» Passage to read:
= Beginning of Section =

Saved from ruin some years ago this lovely old boozer has real character and could well be in Highgate or Islington instead of, technically I think, West Norwood. Renaissance Pubs has done it out nicely in Gastro Pub, the new paint from Farrow and Ball, and it has a decent outside area for smoking, a garden and plenty of space to park prams. One of which is quite important to me.

The menu is compact, which is never a bad thing, and the wait staff the cheerful non-professionals who are the life blood of these kinds of places. Of course this means they forget things, such as asking us if we wanted bread for example.

The menu had novelty on offer, such as mackerel and sun-dried tomato on sour dough bruschetta and ham-hock and chicken croquettes with piccalilli, but I went for squid and cuttlefish with fennel and chorizo. P for the goat’s cheese pannacotta with beetroot crisps and caponata. ‘It sounds different,’ she said, still vaguely looking around for the non-existent bread.

Starters appeared almost instantaneously, never a good sign in my book, and so it proved. The squid and cuttlefish were tender but fridge-cold and the chorizo, bizarrely, had been nowhere near a hot pan, just chunked up and thrown in.

Chorizo won’t kill you served ‘raw’ but I might if you try to serve it to me. This prince of pork product needs to be sizzled to give it texture and, most importantly, to release its spicy golden oil. If the kitchen had taken the time to do that simple thing, it would have vastly improved the dish, taking the mortuary chill off and punching in real flavours.

The Pannacotta and caponata dish was actually rather good though, with the cheese delicate and the caponata tautly tart, P’s only complaint being the silly-large plate it came on and the sad three slices of supermarket baguette on the side. Better presentation and this starter could have been super.

Fortunately all this pre-prepared starters meant the kitchen was saving its big guns to devote resources to the mains. First up was sea bass seared in a Josper grill, that ultra-hot ‘oven’ that cooks in seconds. It’s ideal for steaks but a bit risky for delicates, the chances of the fish going up in flames must be very high.

= End of Section =

» Information given:
= Beginning of Section =

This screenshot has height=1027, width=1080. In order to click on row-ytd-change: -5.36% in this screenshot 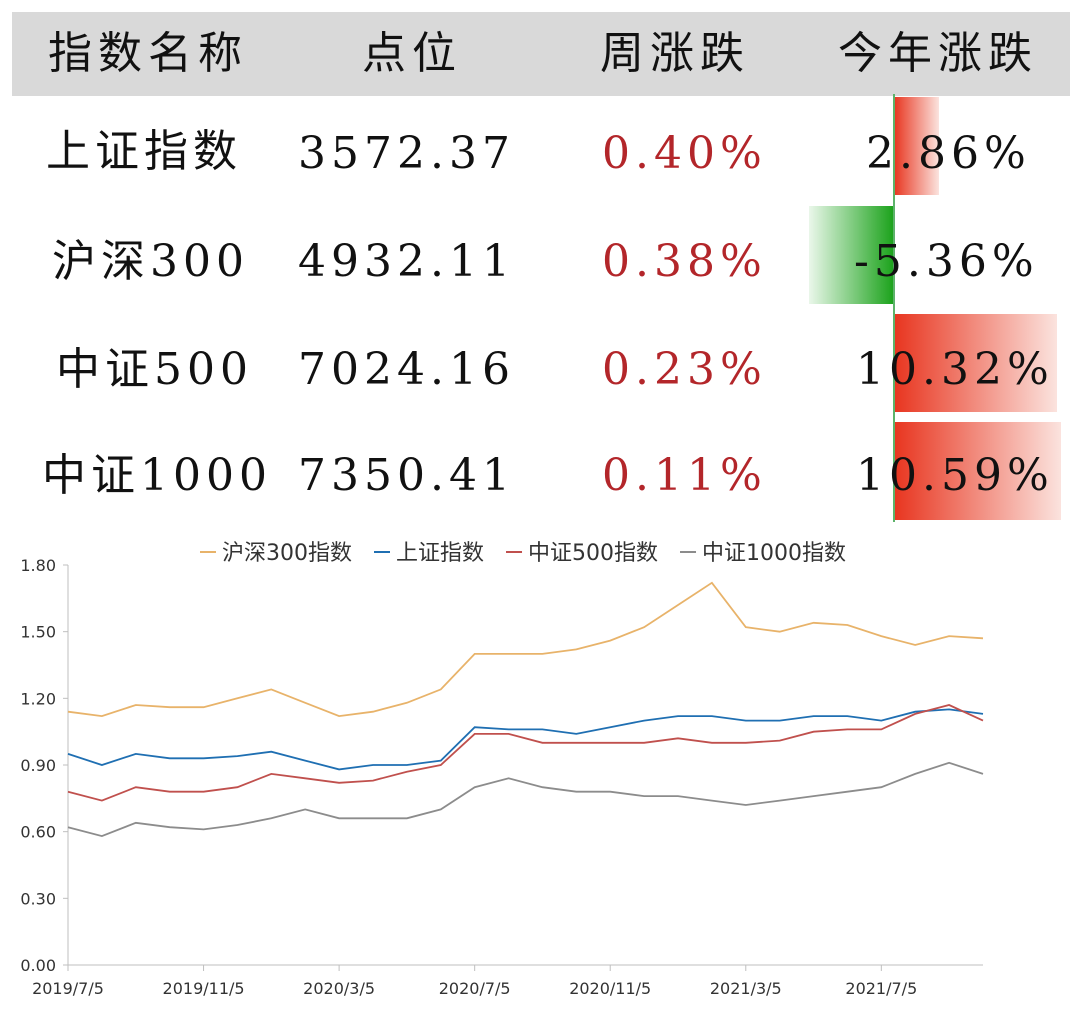, I will do `click(946, 262)`.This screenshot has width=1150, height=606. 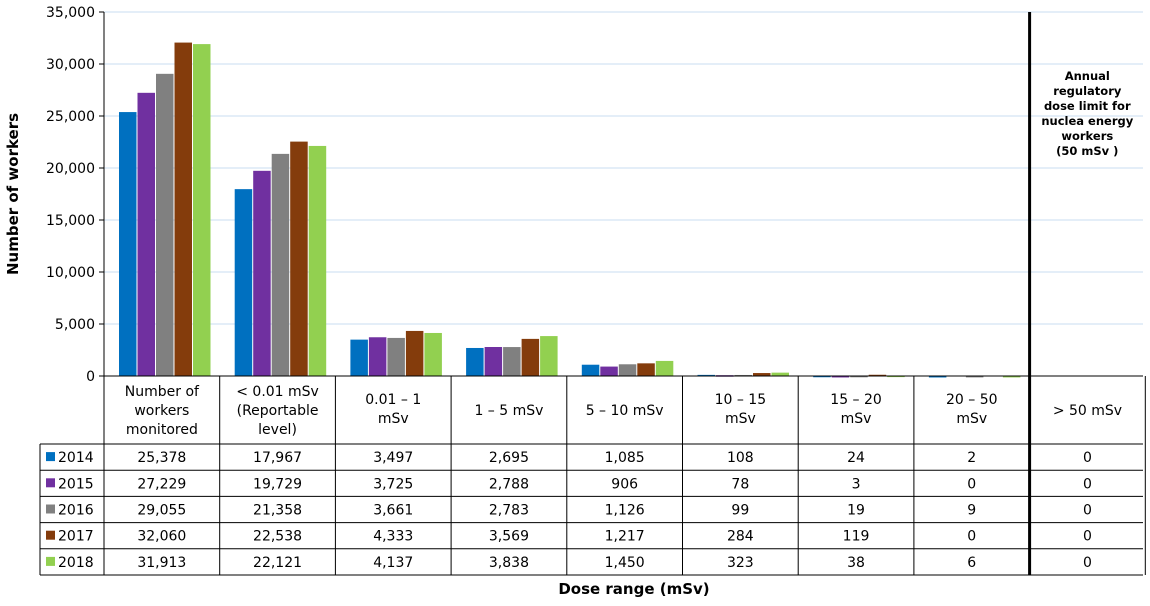 I want to click on data-label: 906, so click(x=624, y=484).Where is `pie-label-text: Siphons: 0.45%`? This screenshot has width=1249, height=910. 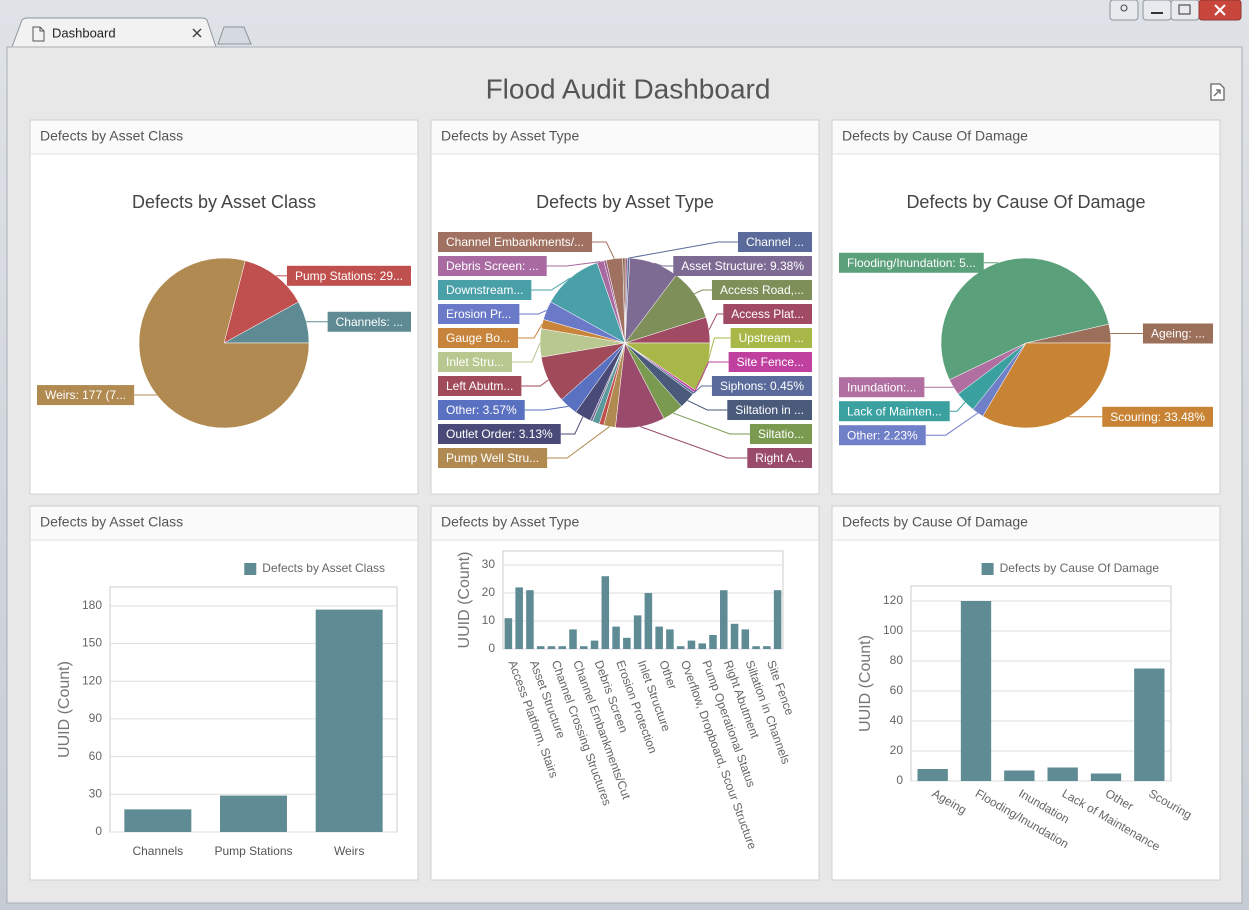
pie-label-text: Siphons: 0.45% is located at coordinates (762, 386).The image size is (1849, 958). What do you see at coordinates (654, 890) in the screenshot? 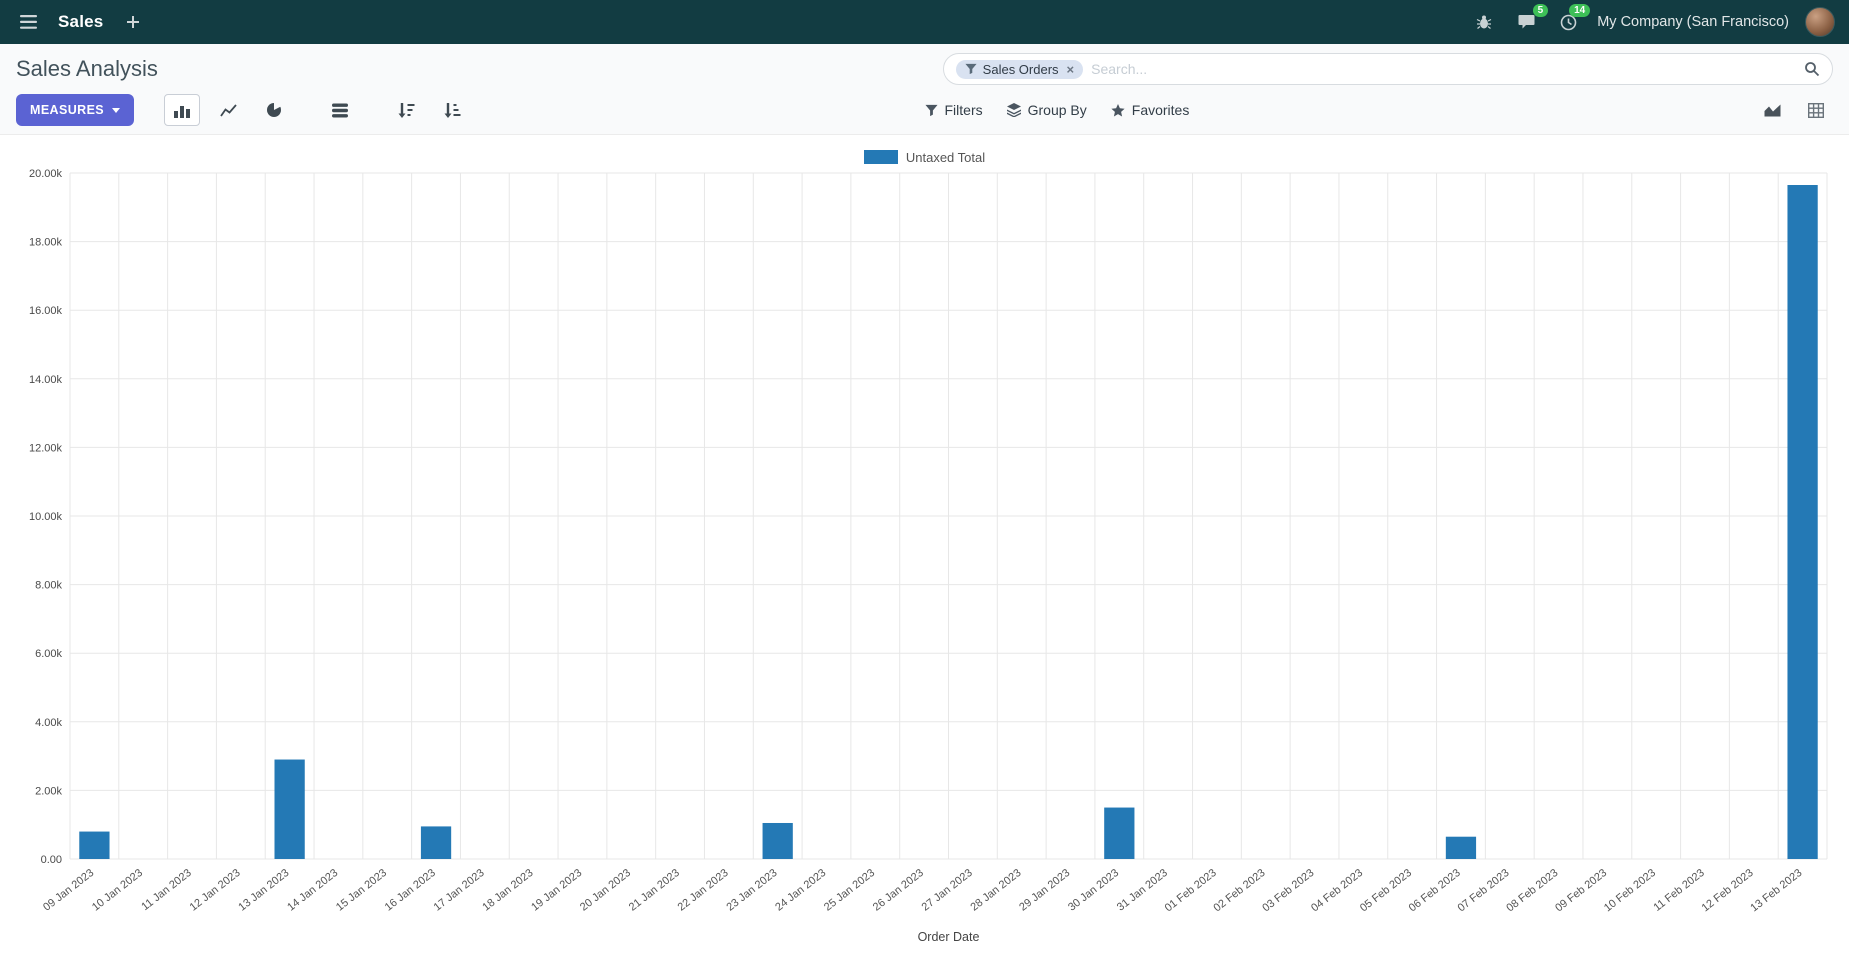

= End of Section =

» Study questions:
1 > Which neighborhoods does the pub review name?
2 > Can you pick up the pub review after its last sentence and carry it on?

» Numbered answers:
1 > Highgate, Islington, West Norwood

2 >
P’s fish survived the heat but the wait, presumably while my dish was plated, meant it had then gone a bit cold. Not drastically so and she reported a great piece of fish with good char and well supported by some tender samphire, crayfish and rouille. A portion of chips had enough heat to make up for the cool fish and were decently cooked, crispy without being crunchy.

My Guinea fowl breast with confit leg was a top bird. The breast was moist and there was plenty of it and the confit was superb, this meat really responding to being slow cooked in its own fat. I liked the creamy leeks with it, although the peas looked a bit lost, and the potato fondant was good for mopping up the juices.

You have to have sticky toffee pudding in a gastro pub don’t you, so P did. It was fine she said but again lukewarm. The custard that the kitchen kindly substituted for cream, helped heat it up and it was as good as it gets I suppose.

My Banoffie pie was too much, a big old slab with banana ‘wheels’ making it look like a steam train waiting in a siding. That may not be a criticism for some people, but for me it felt crude and almost Harvester-ish in concept. It was fine if you like that kind of thing.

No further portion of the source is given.